Но не теряли времени и богатые нориджские купцы: они еще раньше через голову мэра послали в Лондон своего гонца, некоего Саутертона, с целью упросить короля спасти город от разорения. Он был немедленно принят Королевским советом, однако ожидаемой помощи не получил. Идет война с Шотландией, объяснили гонцу, свободных солдат у короля в данный момент нет, а имеющиеся в наличии войска в первую очередь нужны для усиления гарнизона Тауэра – обстановка в самом Лондоне становилась весьма тревожной – и для подавления волнений, вспыхнувших в пяти соседних графствах. К тому же большой отряд итальянских и немецких наемников только что пришлось отправить в графство Девон, где 10 тыс. бунтовщиков осадили город Эксетер. Единственное, что в создавшихся условиях совет мог сделать для Нориджа, – это направить туда высокопоставленного представителя короны Йорка Геральда, который от имени короля пообещает бунтовщикам всеобщую амнистию, если они сложат оружие и мирно разойдутся по домам.
Прибыв в Норидж в полдень 21 июля, Йорк Геральд облачился в свои лучшие придворные доспехи и в сопровождении мэра Кодда и небольшого отряда оруженосцев незамедлительно явился в лагерь Кета. В обращении к повстанцам он ни словом не обмолвился о законных требованиях народа, а только еще раз от имени короны пообещал полную амнистию всем, кто исполнит волю короля, и наоборот – страшные кары всякому, кто намерен таковой не подчиниться.
В ответ на угрозы разгневанный Кет сказал: “Королям подобает миловать злодеев, а не честных, ни в чем не повинных людей. Они не совершили никакого преступления и посему не нуждаются ни в каком прощении. Что же касается лично меня, – добавил он, – то я делаю лишь то, что является долгом каждого честного подданного”.
Йорк Геральд, по-видимому, был не из робкого десятка, ибо тут же всенародно объявил Кета изменником и приказал своим оруженосцам его арестовать. Однако здесь был не Смитфилд, покрытый предвечерней мглой, да и Кет в отличие от Уота Тайлера не был один в окружении врагов – повстанцы плотной стеной придвинулись к своему вождю. Ни о каком аресте, конечно, не могло быть и речи, и королевскому посланнику пришлось спешно покинуть лагерь в сопровождении своей свиты и нескольких десятков крестьян, испугавшихся его угроз или просто разуверившихся в успехе задуманного дела. Зато у оставшихся не осталось никаких сомнений в истинном отношении к ним правительства, законы которого они вознамерились претворить в жизнь.

* ВОПРОСЫ И ЗАДАНИЯ *
**a.** Ответьте по тексту о восстании Кета:
(i) Кого нориджские купцы отправили гонцом в Лондон?
(ii) Когда Йорк Геральд прибыл в Норидж?
(iii) Что Йорк Геральд приказал своим оруженосцам сделать с Кетом?
**b.** Перепишите из текста о восстании Кета отрывок без изменений. Начните с места, где стоят слова «Прибыв в Норидж», и остановитесь после слов «таковой не подчиниться.».

* ПРЕДСТАВЛЕННЫЕ ДАННЫЕ *

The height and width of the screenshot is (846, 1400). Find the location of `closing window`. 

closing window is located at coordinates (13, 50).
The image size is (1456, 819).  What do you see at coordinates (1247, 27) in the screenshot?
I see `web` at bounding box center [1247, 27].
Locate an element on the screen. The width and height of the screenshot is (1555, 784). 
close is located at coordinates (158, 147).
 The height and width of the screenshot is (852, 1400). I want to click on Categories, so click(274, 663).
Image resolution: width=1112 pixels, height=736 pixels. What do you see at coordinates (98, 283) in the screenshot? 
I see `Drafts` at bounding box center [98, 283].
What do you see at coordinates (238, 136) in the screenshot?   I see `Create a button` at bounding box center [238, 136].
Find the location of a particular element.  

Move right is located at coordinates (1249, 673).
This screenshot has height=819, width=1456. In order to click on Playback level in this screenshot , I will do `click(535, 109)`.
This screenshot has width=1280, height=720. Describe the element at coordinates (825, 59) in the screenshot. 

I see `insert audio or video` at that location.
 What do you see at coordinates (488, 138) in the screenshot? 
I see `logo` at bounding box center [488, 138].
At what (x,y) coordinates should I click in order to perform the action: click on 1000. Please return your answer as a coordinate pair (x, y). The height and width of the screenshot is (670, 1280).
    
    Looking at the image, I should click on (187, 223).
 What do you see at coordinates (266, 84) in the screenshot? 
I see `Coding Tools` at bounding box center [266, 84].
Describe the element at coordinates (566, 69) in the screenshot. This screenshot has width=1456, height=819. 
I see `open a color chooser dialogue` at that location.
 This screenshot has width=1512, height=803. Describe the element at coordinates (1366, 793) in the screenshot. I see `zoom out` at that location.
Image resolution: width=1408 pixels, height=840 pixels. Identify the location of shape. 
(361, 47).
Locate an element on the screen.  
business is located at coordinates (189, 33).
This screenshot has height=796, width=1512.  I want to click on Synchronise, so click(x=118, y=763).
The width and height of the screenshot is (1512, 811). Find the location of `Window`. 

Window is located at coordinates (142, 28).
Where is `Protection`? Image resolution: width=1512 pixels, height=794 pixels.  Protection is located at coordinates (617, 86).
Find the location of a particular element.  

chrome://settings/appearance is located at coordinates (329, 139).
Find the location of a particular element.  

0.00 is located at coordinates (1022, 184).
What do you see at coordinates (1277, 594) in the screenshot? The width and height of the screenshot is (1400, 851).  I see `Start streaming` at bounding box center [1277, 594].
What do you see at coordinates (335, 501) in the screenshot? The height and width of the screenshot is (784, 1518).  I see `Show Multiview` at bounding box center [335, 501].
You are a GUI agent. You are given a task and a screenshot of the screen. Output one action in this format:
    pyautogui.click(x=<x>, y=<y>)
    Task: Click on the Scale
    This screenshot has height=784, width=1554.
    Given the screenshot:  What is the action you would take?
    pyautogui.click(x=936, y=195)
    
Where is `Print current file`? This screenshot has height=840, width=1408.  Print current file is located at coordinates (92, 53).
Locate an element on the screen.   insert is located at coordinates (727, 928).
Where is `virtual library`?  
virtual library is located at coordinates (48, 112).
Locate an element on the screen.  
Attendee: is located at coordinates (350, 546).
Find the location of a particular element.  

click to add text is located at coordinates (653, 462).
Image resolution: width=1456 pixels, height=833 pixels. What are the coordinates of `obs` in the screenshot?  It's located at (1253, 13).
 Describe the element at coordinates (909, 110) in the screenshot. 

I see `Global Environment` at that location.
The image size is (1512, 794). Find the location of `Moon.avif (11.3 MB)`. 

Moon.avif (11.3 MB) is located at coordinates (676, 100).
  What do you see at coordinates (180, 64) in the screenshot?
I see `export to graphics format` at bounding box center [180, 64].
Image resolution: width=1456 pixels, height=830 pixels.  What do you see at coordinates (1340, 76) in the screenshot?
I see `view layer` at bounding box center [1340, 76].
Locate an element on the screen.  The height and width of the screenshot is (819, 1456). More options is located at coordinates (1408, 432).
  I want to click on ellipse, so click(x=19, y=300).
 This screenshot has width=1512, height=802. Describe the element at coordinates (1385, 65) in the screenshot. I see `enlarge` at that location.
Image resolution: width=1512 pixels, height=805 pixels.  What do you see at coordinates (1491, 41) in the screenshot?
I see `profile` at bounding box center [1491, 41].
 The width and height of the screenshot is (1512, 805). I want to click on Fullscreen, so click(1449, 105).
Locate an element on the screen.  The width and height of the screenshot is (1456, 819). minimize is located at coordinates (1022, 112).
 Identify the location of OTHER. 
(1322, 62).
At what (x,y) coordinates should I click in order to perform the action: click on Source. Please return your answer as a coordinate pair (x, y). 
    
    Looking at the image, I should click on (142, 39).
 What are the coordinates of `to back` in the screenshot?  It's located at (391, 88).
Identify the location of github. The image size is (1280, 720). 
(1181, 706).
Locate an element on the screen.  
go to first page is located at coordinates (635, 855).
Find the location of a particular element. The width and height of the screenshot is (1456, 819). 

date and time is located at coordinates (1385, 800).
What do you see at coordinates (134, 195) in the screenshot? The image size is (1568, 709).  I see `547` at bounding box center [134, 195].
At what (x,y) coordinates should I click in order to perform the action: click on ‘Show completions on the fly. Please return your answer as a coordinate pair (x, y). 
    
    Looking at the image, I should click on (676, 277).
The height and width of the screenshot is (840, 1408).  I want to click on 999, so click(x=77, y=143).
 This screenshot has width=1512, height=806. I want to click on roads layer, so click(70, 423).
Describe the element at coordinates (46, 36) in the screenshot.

* ОТВЕТЫ *
**a.**
(i) Некоего Саутертона.
(ii) В полдень 21 июля.
(iii) Арестовать его.

**b.**
Прибыв в Норидж в полдень 21 июля, Йорк Геральд облачился в свои лучшие придворные доспехи и в сопровождении мэра Кодда и небольшого отряда оруженосцев незамедлительно явился в лагерь Кета. В обращении к повстанцам он ни словом не обмолвился о законных требованиях народа, а только еще раз от имени короны пообещал полную амнистию всем, кто исполнит волю короля, и наоборот – страшные кары всякому, кто намерен таковой не подчиниться.